Breakthrough technological innovation is
always mildly unnerving. It challenges our habits and held assumptions, pushing
us to adopt new behaviors. But occasionally technology outdoes itself: welcome
The Talking Shoe.
This collaboration between Adidas, Google
and a couple of smaller creative partners has just been presented at a tech and
culture event SXSW in Austin, USA. The shoe is filled with all kinds of motion
sensors that detect the user’s activity and communicate with him or her through
250 cheeky phrases as well as being integrated with social media like Google+.
So what is it exactly? Some suggest it is a motivation tool, encouraging wearers to exercise more.
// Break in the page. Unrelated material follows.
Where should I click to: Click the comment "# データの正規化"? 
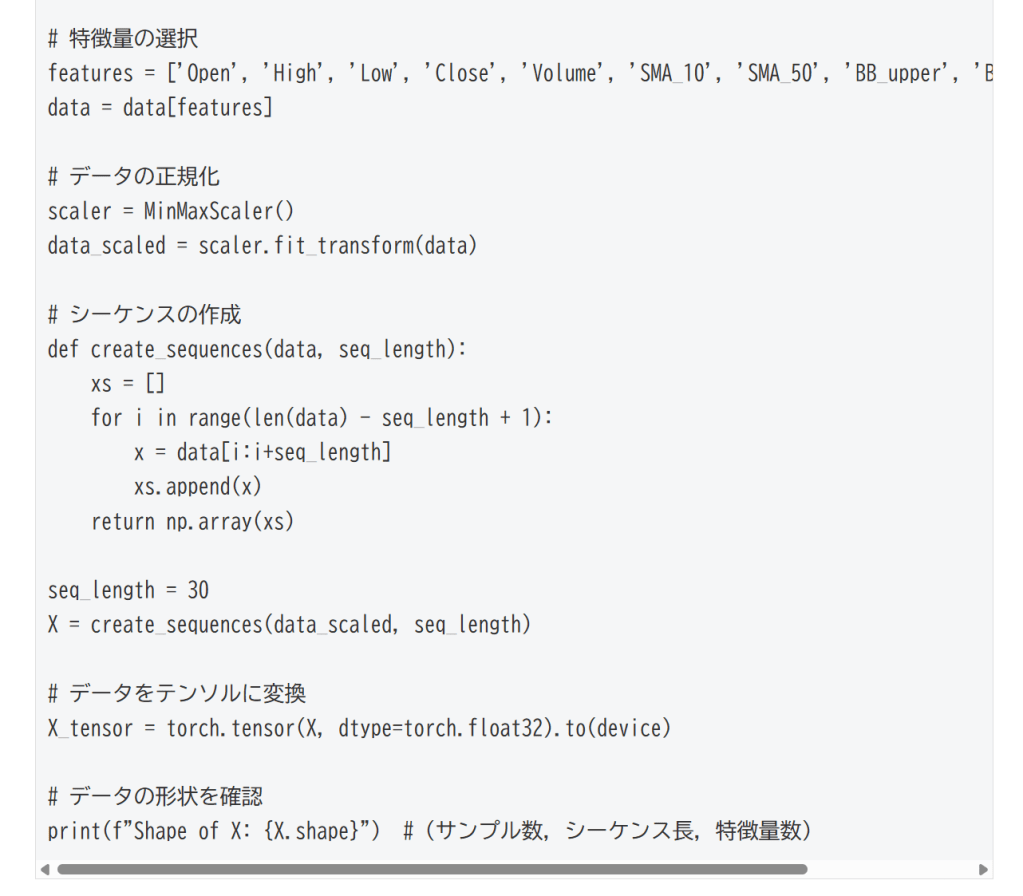(134, 177)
As far as customer
benefits go, an inanimate voice with an attitude constantly nagging you is
unlikely to help at the gym. Anyhow, the product is not currently destined for
the market. The Nike+ FuelBand team can breath a sigh of relief.
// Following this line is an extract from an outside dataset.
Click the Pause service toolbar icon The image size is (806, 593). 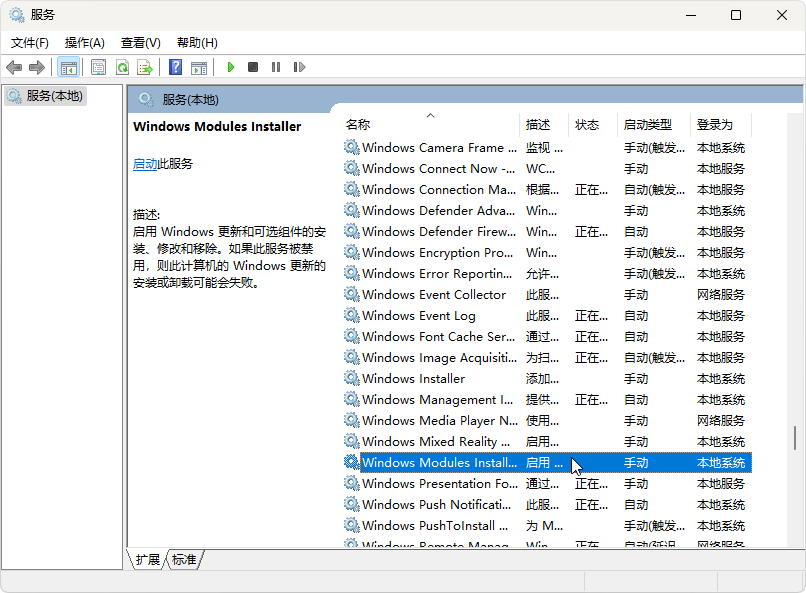point(276,67)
More important seems to be The Shoe’s
integration with social media. The makers have described it as ‘an experiment in how you can use connected objects to tell the stories on the web’ and ‘an experiment… of bringing advertising to multiple creative platforms, including everyday objects.’ A scary thought, but so was television and Facebook once
upon a time.
By pushing the boundaries of technology’s
reach this brilliantly wacky experiment helps us imagine an entirely new
universe; one in which inanimate objects actively participate in our social
lives. Is this where the future of technological innovation lies? Turning
objects into real social agents with a personality to interact with us would be
a sci-fi worthy breakthrough. ‘[The Shoe] has your own social network feed so all of your friends can see… what your shoe says about you’ the makers proudly tell us.
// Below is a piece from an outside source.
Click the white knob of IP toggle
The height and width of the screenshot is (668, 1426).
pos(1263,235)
As far as mass-market commercialization
(and the broad cultural change that needs to precede it) goes, my gut feeling
is that there is no inherent human need for socializing with pre-programmed
machines. Unless there is a specific reason to communicate with a computer –
like asking for directions while driving – infusing inanimate objects with a
personality is not likely to add any value to consumers.
Telling stories online through inanimate
objects could have great potential – but they will always be the wearer’s
stories, not The Shoe’s.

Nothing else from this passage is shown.